:: TEXTE DU DOCUMENT
BEYROUTH : La capitale de la Syrie en guerre est confrontée à un pic de contagion "terrifiant" du nouveau coronavirus, les médecins évoquant des hôpitaux saturés à Damas et craignant de ne pouvoir répondre à une propagation fulgurante. Le ministère de la Santé, qui a jusqu'ici officiellement recensé 999 cas dont 48 décès, a reconnu qu'il n'avait pas toujours "la capacité de mener des dépistages à grande échelle dans les différentes provinces".
Avec un secteur de la santé frappé depuis 2011 par un conflit meurtrier et dévastateur, des hôpitaux sous-équipés ou endommagés, comment la Syrie pourrait-elle confronter une pandémie ? Déjà depuis plusieurs jours sur les réseaux sociaux, médecins et militants s'inquiètent d'une "explosion" du nombre de patients atteints par la maladie Covid-19.
::::
:: DONNÉES EXTRAITES
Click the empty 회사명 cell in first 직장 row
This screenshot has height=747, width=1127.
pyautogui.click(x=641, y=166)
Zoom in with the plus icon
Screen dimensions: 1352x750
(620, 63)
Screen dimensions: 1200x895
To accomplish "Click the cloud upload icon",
::::
:: DONNÉES EXTRAITES
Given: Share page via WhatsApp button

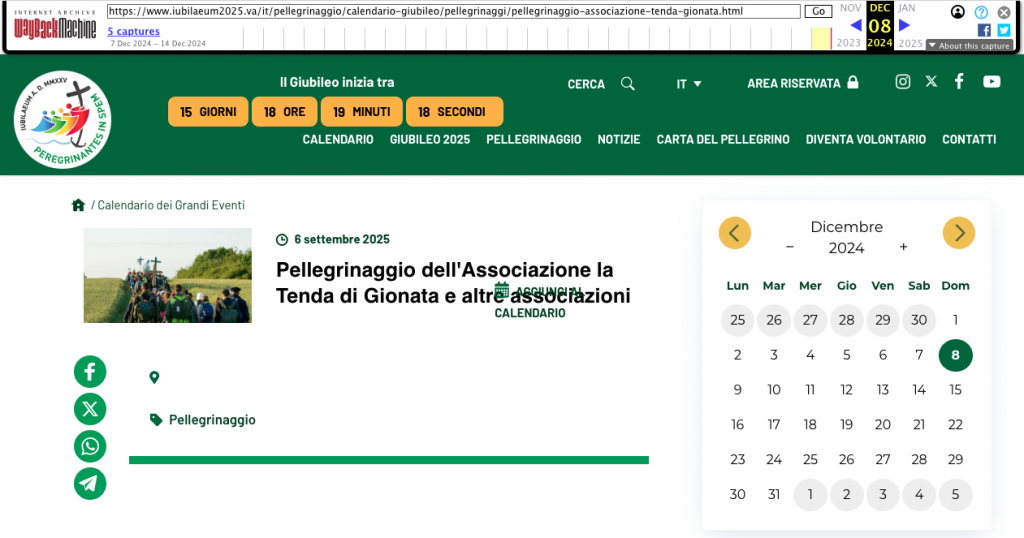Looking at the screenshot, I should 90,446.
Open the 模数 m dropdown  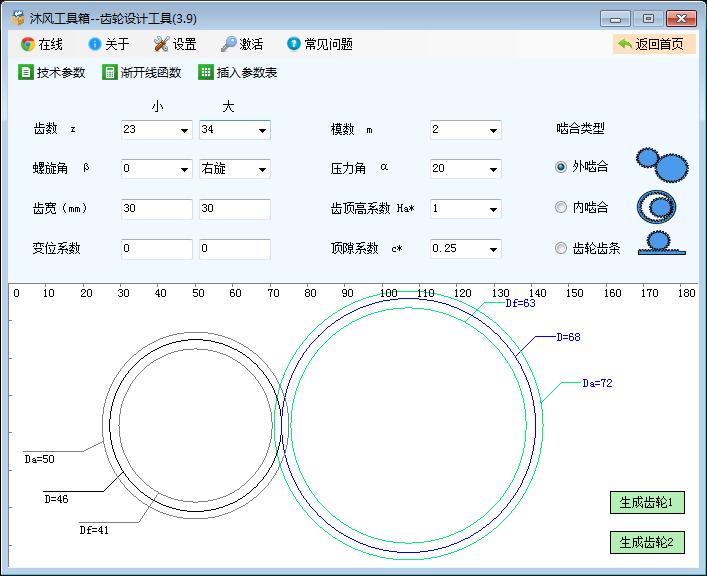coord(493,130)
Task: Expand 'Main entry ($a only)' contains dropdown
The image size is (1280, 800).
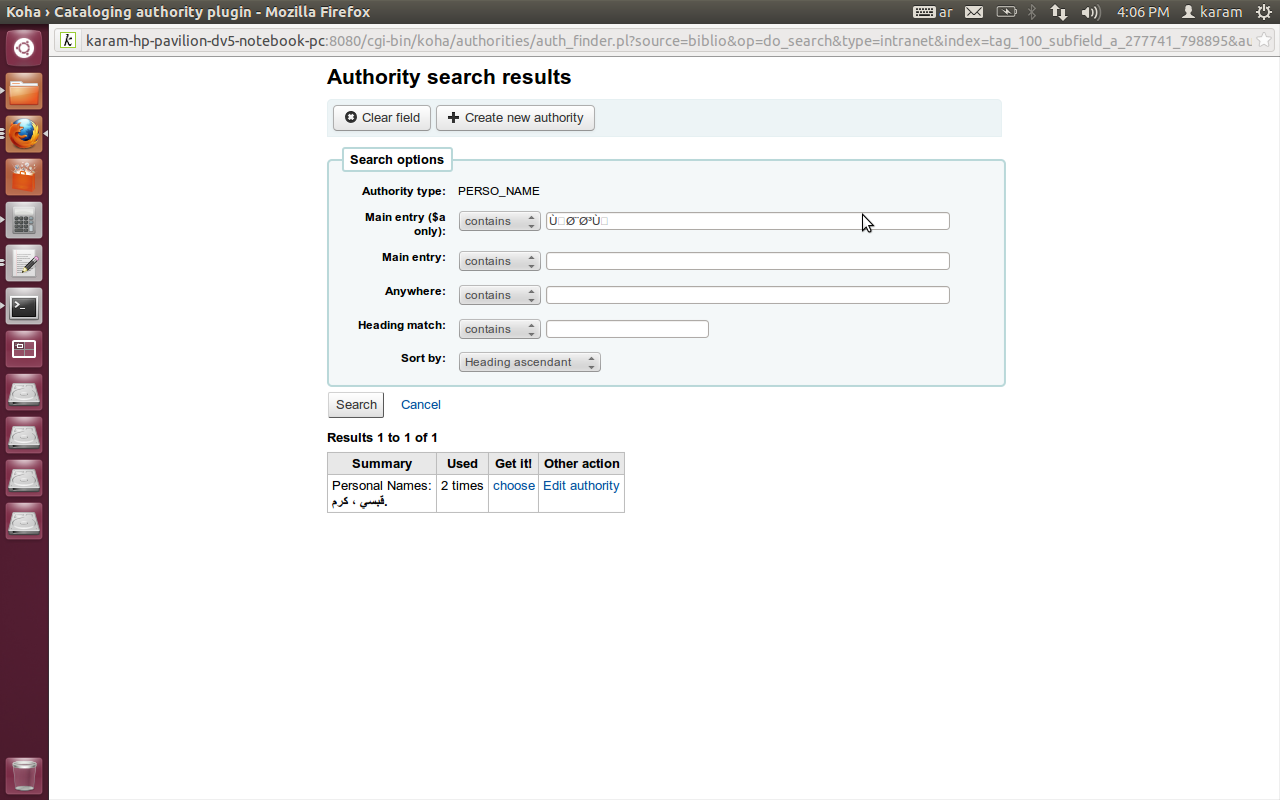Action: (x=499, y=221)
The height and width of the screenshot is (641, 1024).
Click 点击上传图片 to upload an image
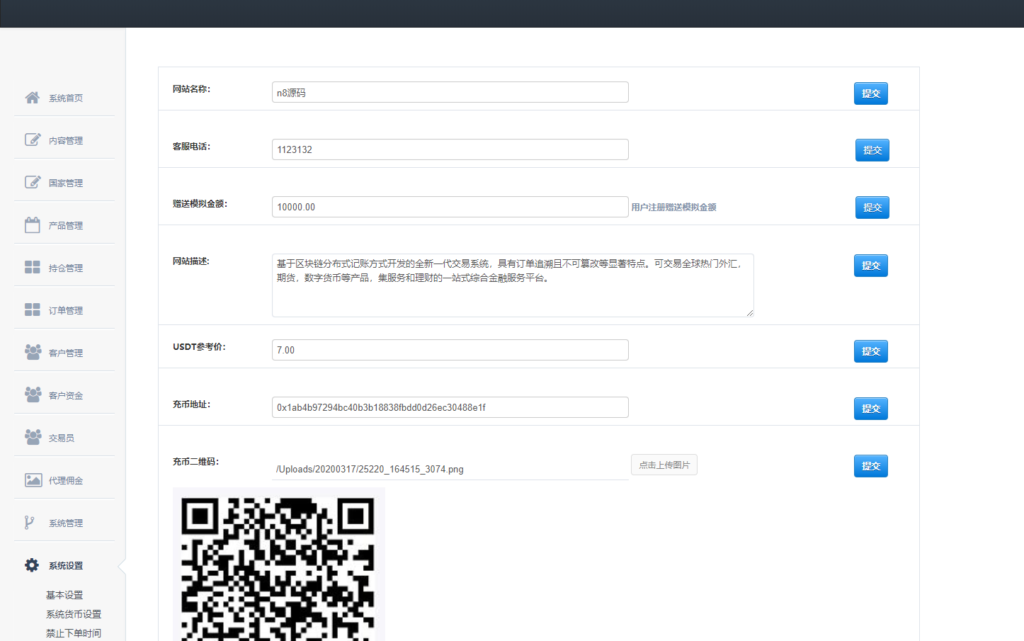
::::
| CONSIGNE |
Répondez à ces questions sur l'article sur la Syrie :
1. Combien de cas et de décès le ministère de la Santé a-t-il officiellement recensés ?
2. Depuis quelle année le secteur de la santé est-il frappé par le conflit ?
3. Sur quel support médecins et militants s'inquiètent-ils d'une « explosion » du nombre de patients ?
Appuyez-vous uniquement sur l'article sur la Syrie.

| CORRIGÉ |
1. 999 cas, dont 48 décès.
2. Depuis 2011.
3. Sur les réseaux sociaux.